Текст для чтения:

Балл осознает себя продолжателем начатого Сапгиром и Холиным в эру, которую он описывает как новую, демонстрируя поток высвобождаемой после «взрыва» речи. Соположение стихотворения Сапгира «Взрыв» и пред­варяющего текста «от автора» выявляет различие художественных интенций пишущего «Баню» и его героев (как и родство между ними). На месте «не­моты» (многоточие у Сапгира) — неостановимый поток высвободившейся речи: не считающийся с грамматикой, эмоционально напряженный. Это — речь-облегчение, и, как в случае с очищением, «облегчение» тоже нуж­но понимать одновременно и буквально-физиологически. Традиционный «высокий» мотив памятника в этом тексте низводится до соответствую­щего уровня:

 

...смеялись над смертью они не раз и не два и все говно а вот и говно полезло теперь уж точно из советского говна давно уж приготовлен ими и для них слежавшийся за столько лет пьедестал памятника...

 

В экспрессионистском тексте фигуральное становится буквальным: сво­бода идентична символическому акту «очищения-от-говна». Речь сама стано­вится «высвобождением», «очищением». «Выражением» экспрессионистов.

Фрагменты данных:

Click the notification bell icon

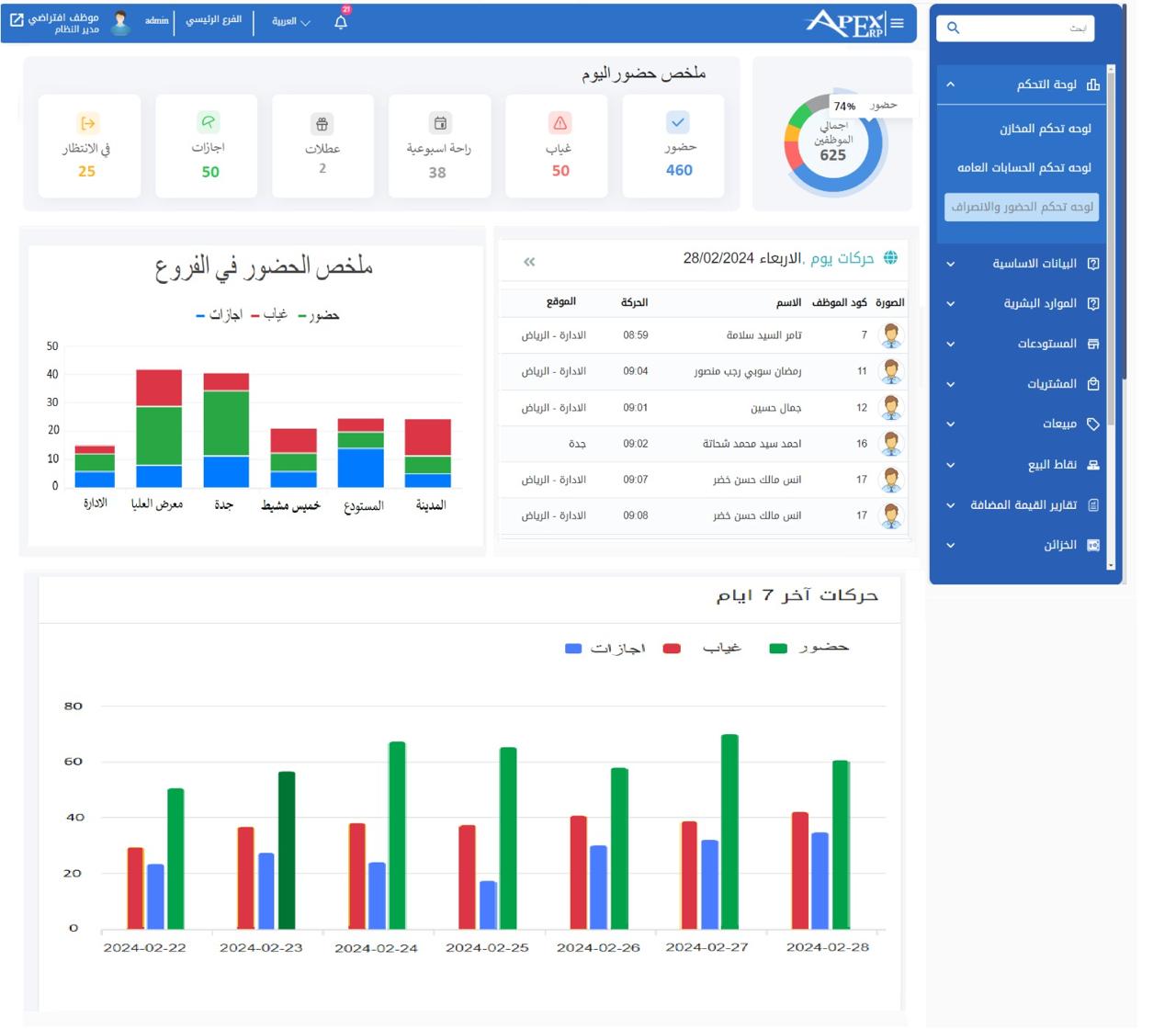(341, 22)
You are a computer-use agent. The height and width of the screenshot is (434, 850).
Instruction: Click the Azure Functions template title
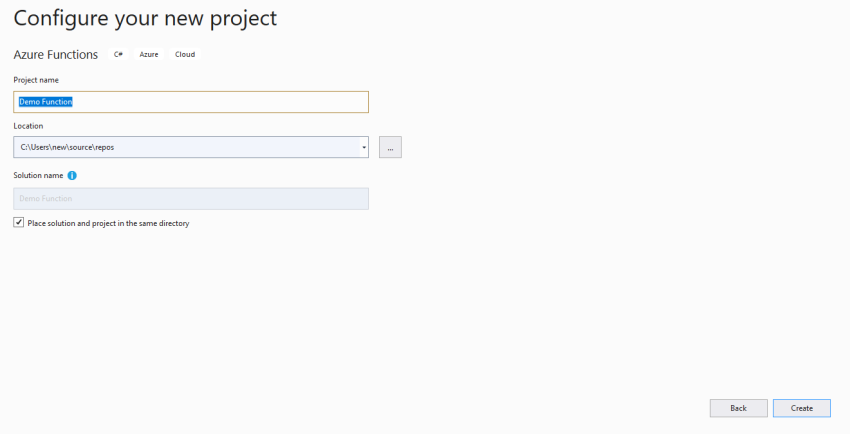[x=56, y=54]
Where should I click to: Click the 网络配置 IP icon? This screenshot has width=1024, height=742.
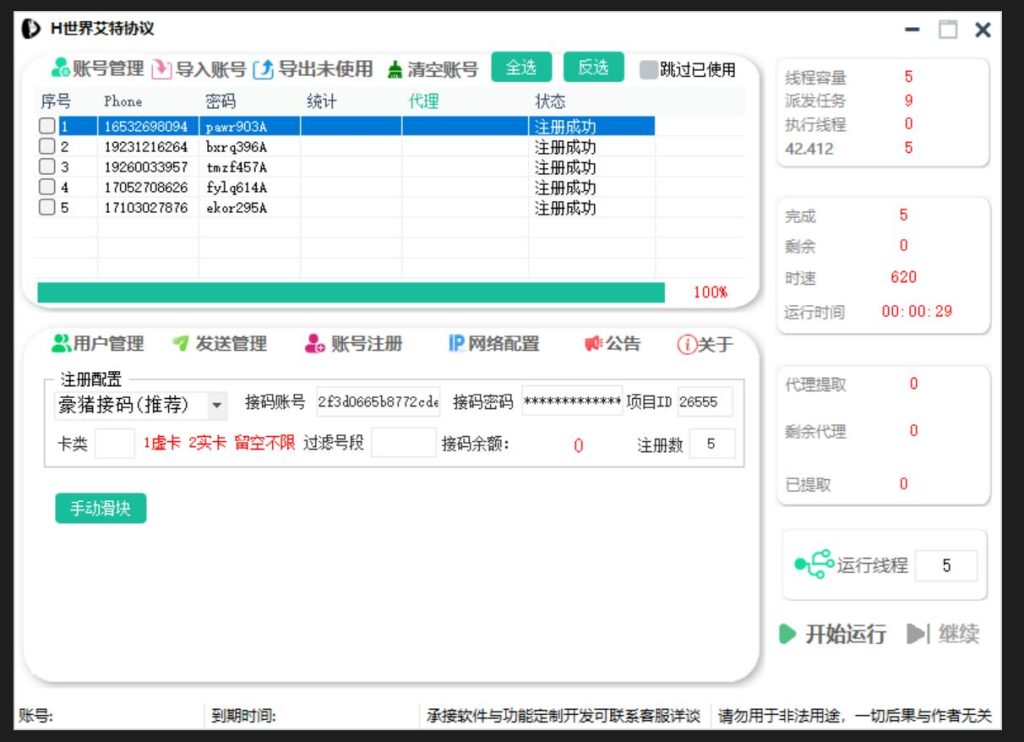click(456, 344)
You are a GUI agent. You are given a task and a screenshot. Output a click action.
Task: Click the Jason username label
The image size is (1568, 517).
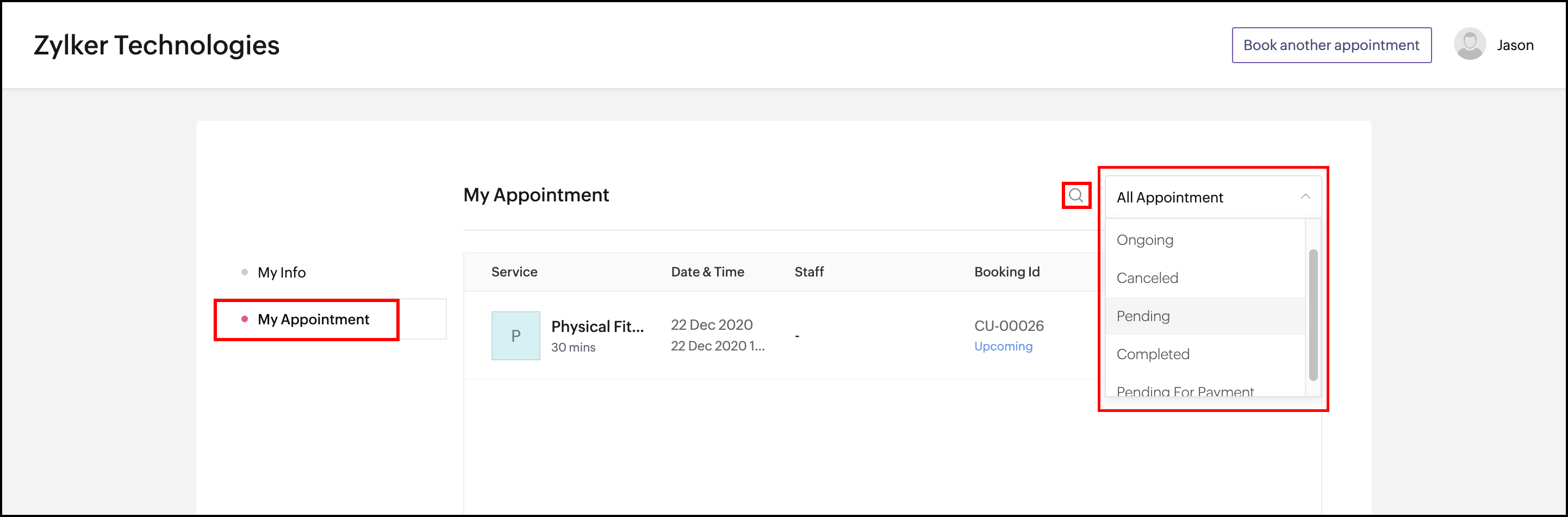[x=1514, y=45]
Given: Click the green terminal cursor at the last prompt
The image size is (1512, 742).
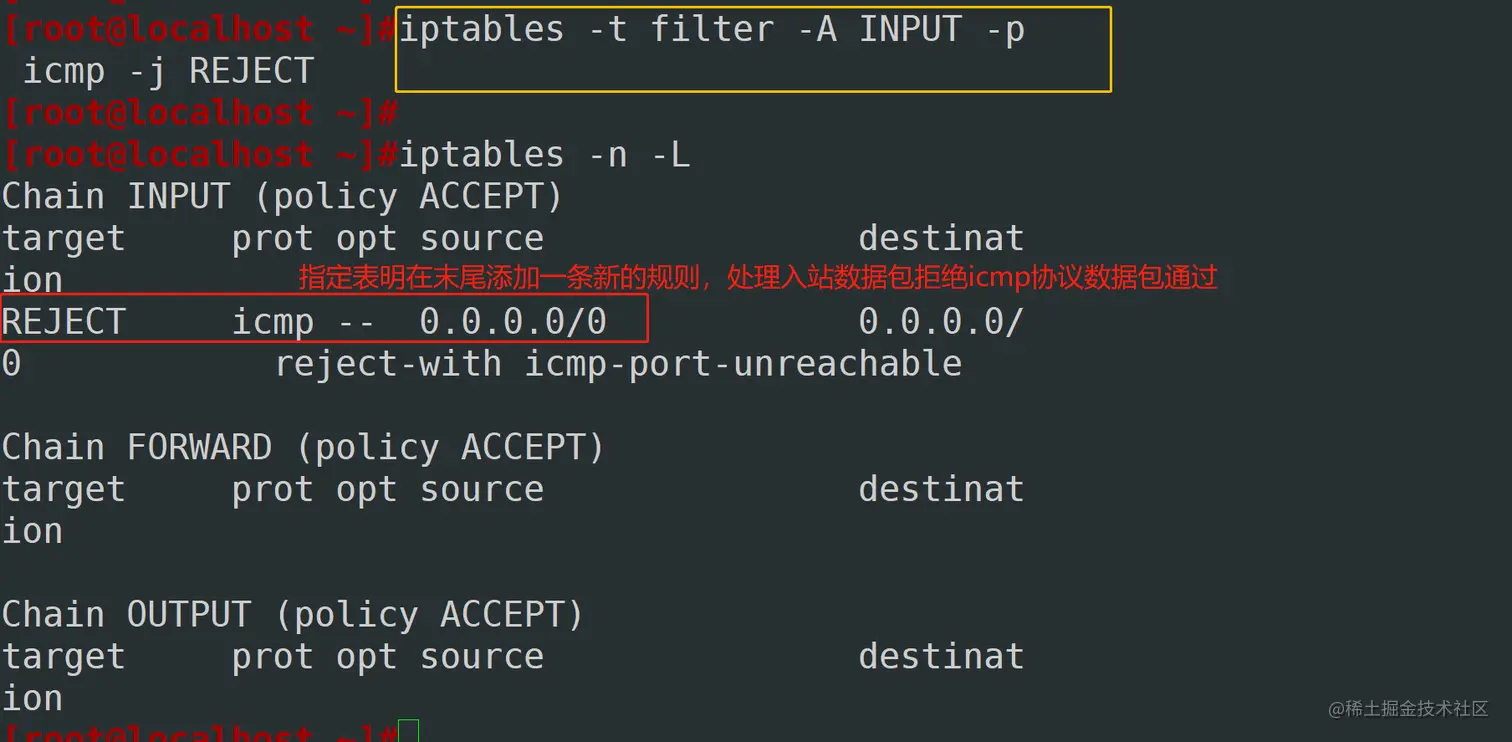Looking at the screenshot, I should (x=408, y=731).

...

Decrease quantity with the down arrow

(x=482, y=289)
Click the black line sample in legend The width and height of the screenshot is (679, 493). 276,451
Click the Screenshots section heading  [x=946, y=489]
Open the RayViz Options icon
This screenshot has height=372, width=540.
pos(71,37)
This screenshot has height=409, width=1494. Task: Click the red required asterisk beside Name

Задание: Выпишите все фамилии людей из текста для чтения в именительном падеже.

Ответ: Балл, Сапгир, Холин